Treatment of HIV

The treatment will reinforce your immune system. Thanks to the treatment you will have more or less the same life expectancy as other people your age who do not have HIV and are otherwise healthy. In addition, there will be very little chance of your passing on your HIV to others.

Treatment

Treatment takes place in an HIV treatment centre. That is usually in a hospital. Don't postpone your first visit by more than one or two weeks after you first hear the diagnosis. The treatment consists of HIV inhibitors: medications that inhibit the replication of HIV.  You will not be cured of HIV, but thanks to the treatment you will have a “chronic HIV infection”, which is something that you can grow old with. Fortunately, side-effects don't last very long in most cases.

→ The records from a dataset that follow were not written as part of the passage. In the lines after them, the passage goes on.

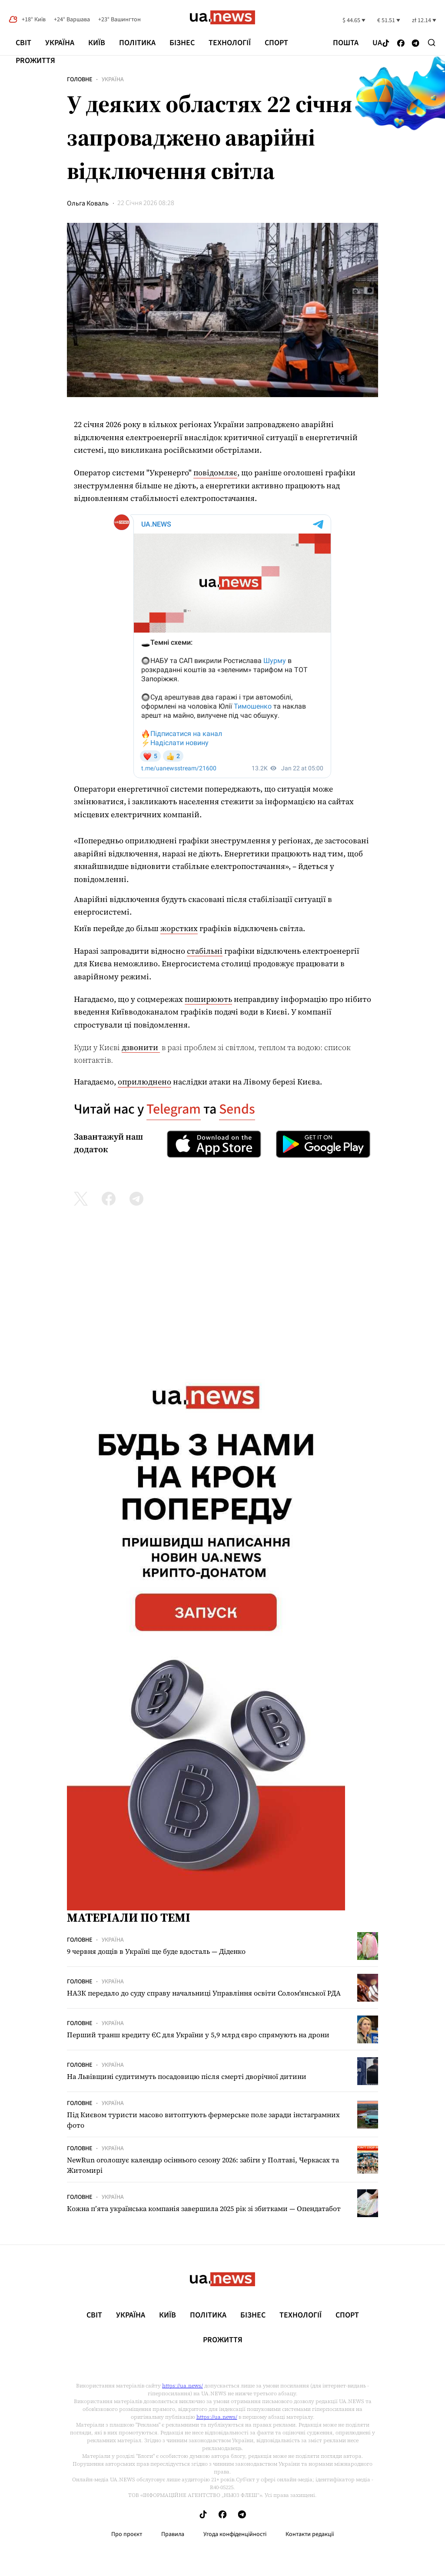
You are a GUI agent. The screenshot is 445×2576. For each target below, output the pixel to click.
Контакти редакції (310, 2534)
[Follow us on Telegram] (416, 43)
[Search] (431, 42)
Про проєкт (126, 2534)
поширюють (208, 999)
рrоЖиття (35, 60)
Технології (230, 42)
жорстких (179, 928)
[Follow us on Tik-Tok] (386, 43)
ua (377, 43)
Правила (172, 2534)
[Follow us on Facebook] (401, 43)
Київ (96, 42)
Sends (237, 1109)
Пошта (346, 43)
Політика (137, 42)
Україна (59, 42)
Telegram (173, 1109)
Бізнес (182, 42)
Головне (79, 79)
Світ (23, 42)
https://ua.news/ (182, 2385)
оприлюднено (144, 1081)
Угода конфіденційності (234, 2534)
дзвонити (141, 1047)
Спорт (276, 42)
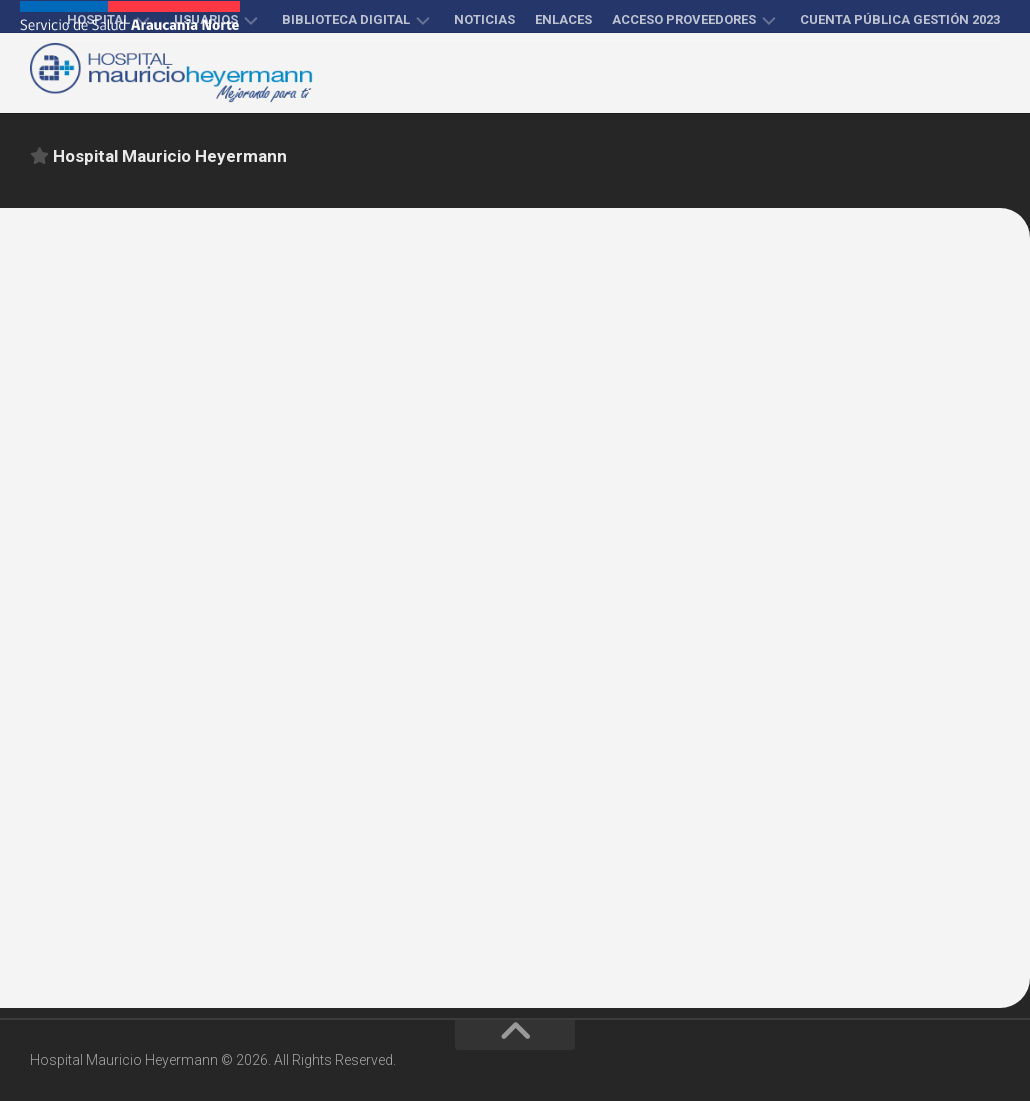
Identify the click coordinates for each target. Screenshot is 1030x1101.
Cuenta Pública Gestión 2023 (900, 19)
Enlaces (563, 19)
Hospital (98, 19)
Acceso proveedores (684, 19)
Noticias (484, 19)
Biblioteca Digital (346, 19)
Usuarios (206, 19)
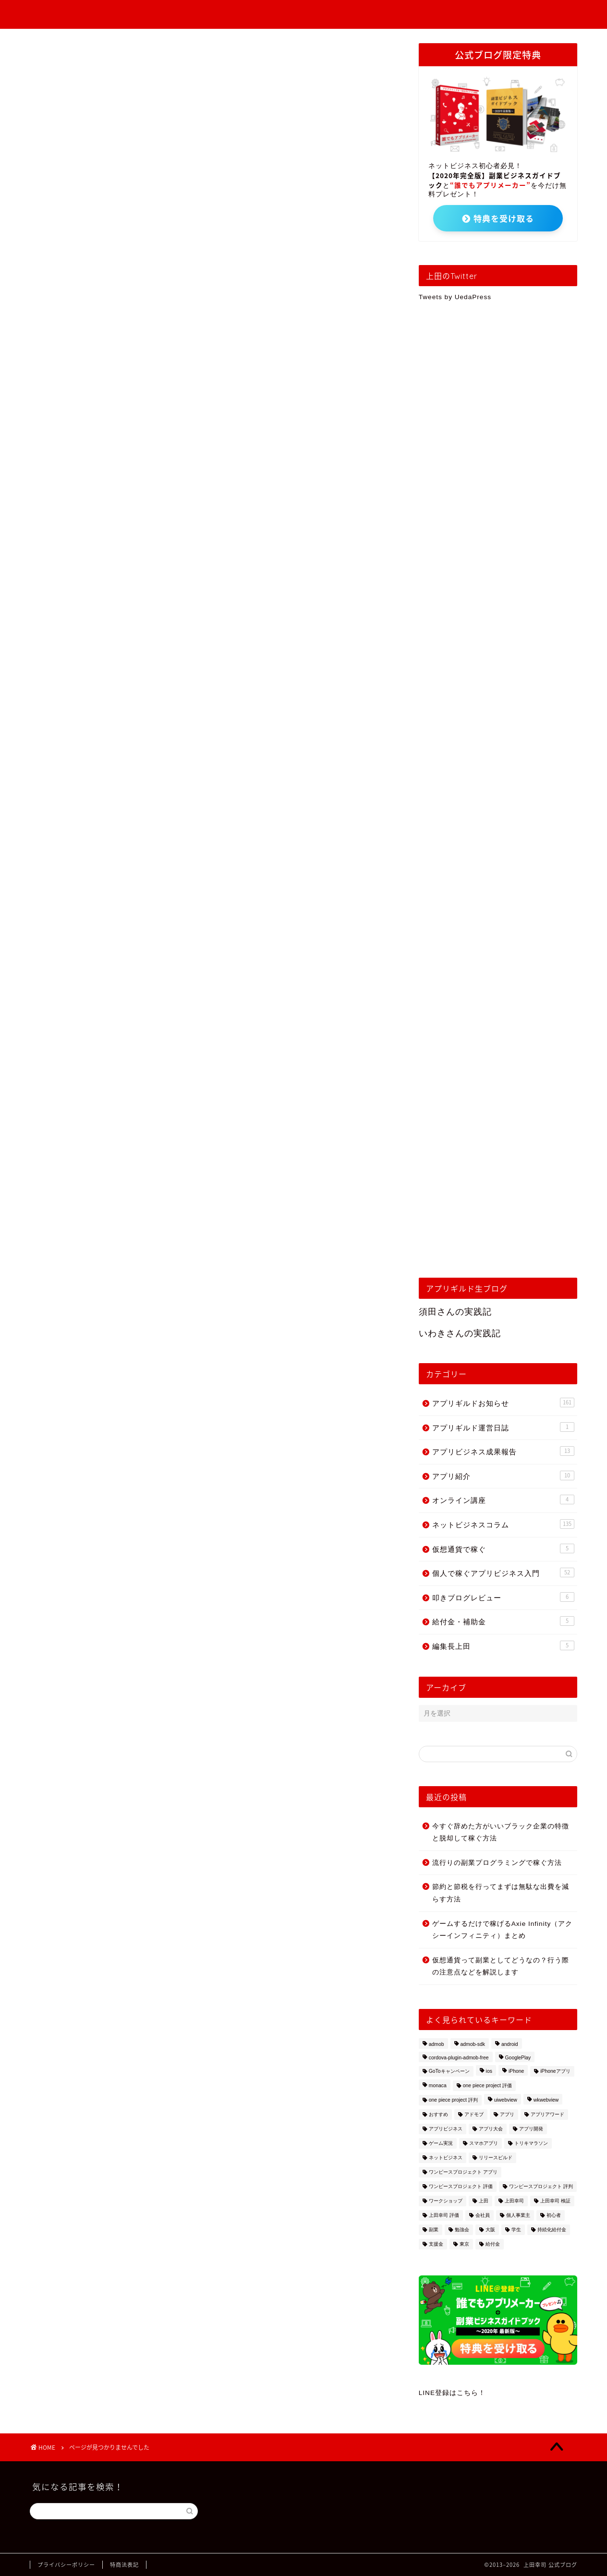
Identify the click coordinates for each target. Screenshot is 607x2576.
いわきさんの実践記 (460, 1333)
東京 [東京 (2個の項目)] (464, 2244)
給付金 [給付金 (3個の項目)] (493, 2244)
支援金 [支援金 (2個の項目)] (436, 2244)
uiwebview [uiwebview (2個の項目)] (505, 2100)
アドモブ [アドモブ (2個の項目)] (474, 2114)
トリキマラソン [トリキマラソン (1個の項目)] (531, 2143)
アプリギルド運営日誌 (94, 456)
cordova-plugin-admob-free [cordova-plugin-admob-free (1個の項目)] (459, 2057)
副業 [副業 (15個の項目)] (433, 2229)
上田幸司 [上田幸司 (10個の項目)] (514, 2200)
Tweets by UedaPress (455, 297)
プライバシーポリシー (66, 2565)
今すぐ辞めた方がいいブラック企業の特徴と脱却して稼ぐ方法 (500, 1832)
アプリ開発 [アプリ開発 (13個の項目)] (531, 2128)
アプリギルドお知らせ (447, 15)
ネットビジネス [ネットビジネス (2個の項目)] (445, 2157)
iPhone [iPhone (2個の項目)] (516, 2071)
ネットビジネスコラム (94, 507)
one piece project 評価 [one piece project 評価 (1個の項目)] (487, 2085)
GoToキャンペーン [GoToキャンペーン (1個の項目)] (449, 2071)
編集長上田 (74, 571)
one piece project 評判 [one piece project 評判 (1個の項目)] (453, 2100)
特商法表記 (124, 2565)
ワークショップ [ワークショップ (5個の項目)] (445, 2200)
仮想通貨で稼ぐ (82, 520)
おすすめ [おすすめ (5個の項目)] (438, 2114)
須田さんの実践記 (455, 1312)
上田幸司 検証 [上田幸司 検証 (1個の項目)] (555, 2200)
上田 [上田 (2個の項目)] (483, 2200)
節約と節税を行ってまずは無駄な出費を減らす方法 (500, 1893)
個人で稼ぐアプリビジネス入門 (233, 15)
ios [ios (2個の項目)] (489, 2071)
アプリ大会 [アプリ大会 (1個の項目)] (491, 2128)
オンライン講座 (82, 495)
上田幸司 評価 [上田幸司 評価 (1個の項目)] (444, 2215)
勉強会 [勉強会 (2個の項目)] (462, 2229)
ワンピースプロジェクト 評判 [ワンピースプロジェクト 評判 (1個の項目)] (541, 2186)
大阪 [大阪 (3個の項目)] (490, 2229)
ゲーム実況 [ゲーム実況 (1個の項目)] (441, 2143)
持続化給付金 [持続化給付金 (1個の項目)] (551, 2229)
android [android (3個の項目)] (509, 2044)
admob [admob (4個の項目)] (436, 2044)
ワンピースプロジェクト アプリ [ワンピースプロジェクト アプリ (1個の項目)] (463, 2172)
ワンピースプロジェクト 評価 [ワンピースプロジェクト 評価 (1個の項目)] (461, 2186)
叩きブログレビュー (90, 546)
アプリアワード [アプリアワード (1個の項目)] (547, 2114)
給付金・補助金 (82, 559)
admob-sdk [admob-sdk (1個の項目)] (473, 2044)
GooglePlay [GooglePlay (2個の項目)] (518, 2057)
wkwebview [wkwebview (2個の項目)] (546, 2100)
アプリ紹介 (74, 482)
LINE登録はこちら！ (452, 2392)
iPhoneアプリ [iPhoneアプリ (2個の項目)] (555, 2071)
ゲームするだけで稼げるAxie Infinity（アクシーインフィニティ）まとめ (502, 1930)
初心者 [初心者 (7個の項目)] (553, 2215)
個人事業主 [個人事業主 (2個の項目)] (518, 2215)
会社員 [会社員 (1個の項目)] (482, 2215)
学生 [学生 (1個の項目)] (516, 2229)
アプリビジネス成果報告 (347, 15)
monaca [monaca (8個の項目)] (438, 2085)
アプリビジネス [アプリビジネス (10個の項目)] (445, 2128)
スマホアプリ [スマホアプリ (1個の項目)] (483, 2143)
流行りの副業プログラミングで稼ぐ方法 (497, 1862)
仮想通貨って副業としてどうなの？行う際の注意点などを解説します (500, 1966)
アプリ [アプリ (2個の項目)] (507, 2114)
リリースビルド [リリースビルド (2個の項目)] (495, 2157)
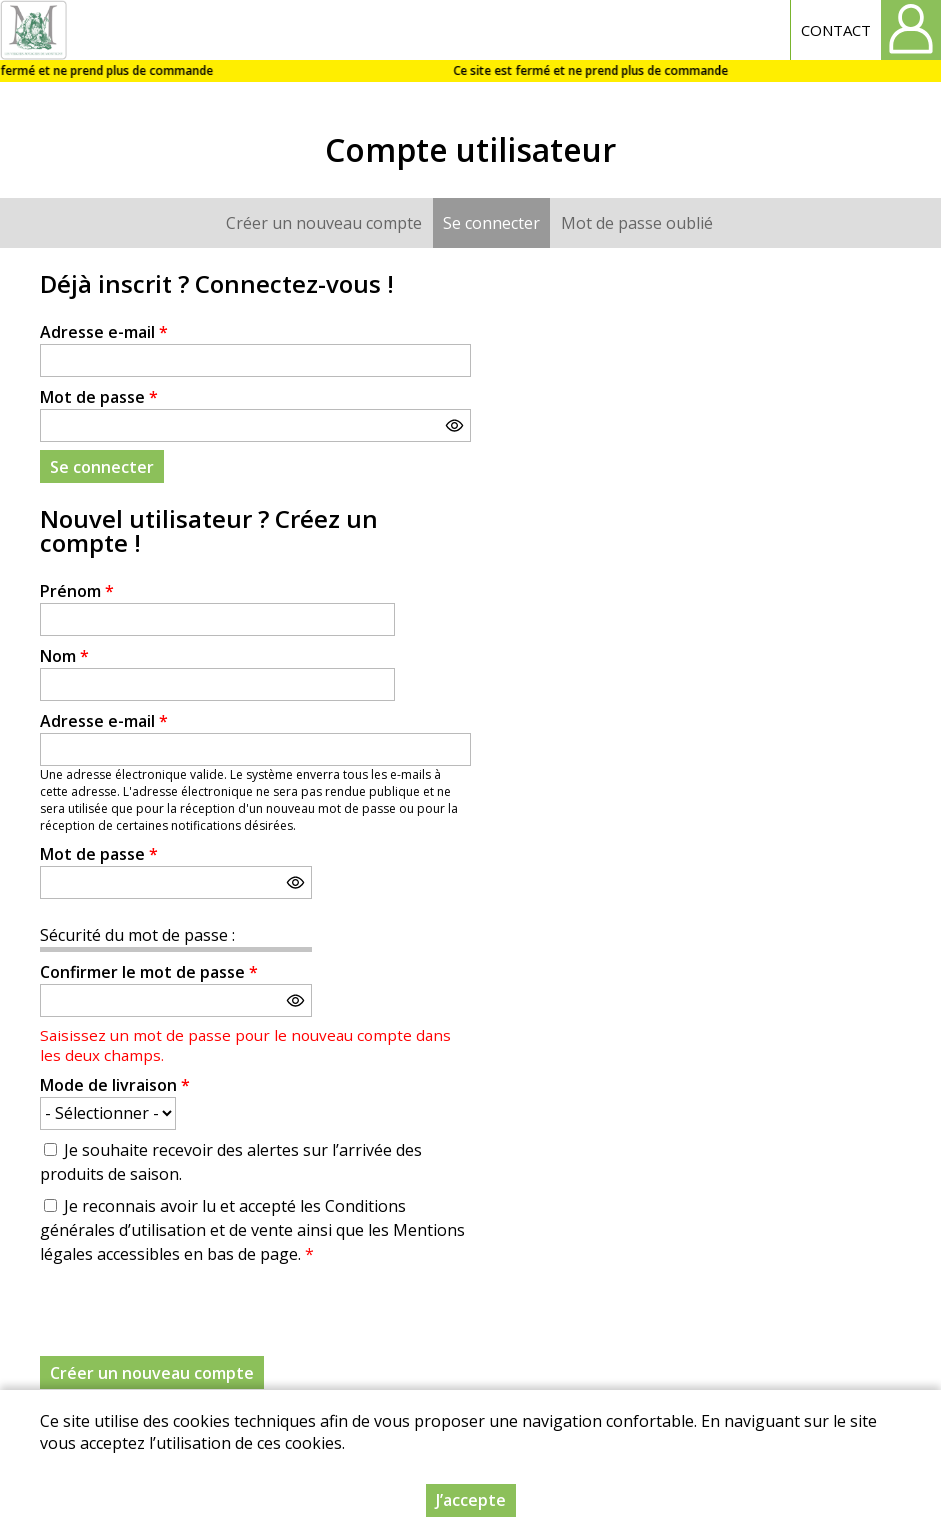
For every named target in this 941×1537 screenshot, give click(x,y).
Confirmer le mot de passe (149, 972)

If the side-effects don't go away, you can always switch medications.

Start immediately

The best advice is to start taking HIV medications immediately, regardless of how strong your immune system is. If your CD4 cell count gets down 500 or less, which means your immune system is severely weakened, your doctor will advise you to start taking HIV inhibitors no matter what. If you want to start getting treatment immediately – for example because you find it hard to use condoms, but you don't want to infect your sex partners – you have a right to receive it.

If you were only very recently infected (less than eight weeks ago), don't wait any longer: get treated immediately! It will be a beautiful opportunity for you to keep your immune system more or less completely intact. That will give you the very best chances of living a long and healthy life with HIV.

At the same time every day

The goal of the treatment is to reduce your viral load (i.e. the amount of HIV in your blood) until it becomes undetectable. Your immune system will recover and your chances of passing your HIV on to others will be practically eliminated.

You will need to keep it that way for the rest of your life by continuing to take medications every day to keep HIV out of your bloodstream. It is important that you take your HIV medications at approximately the same time every day, as prescribed. Closely following the instructions in this way is known as therapy compliance. That is the only way to prevent HIV from causing damage to your body. By complying with the therapy you will also prevent the virus from becoming resistant to your medication.

Blips

In rare cases, the virus may become briefly detectable, before becoming undetectable again. Such a brief change is known as a “blip”. A blip will not necessarily have any consequences for your treatment.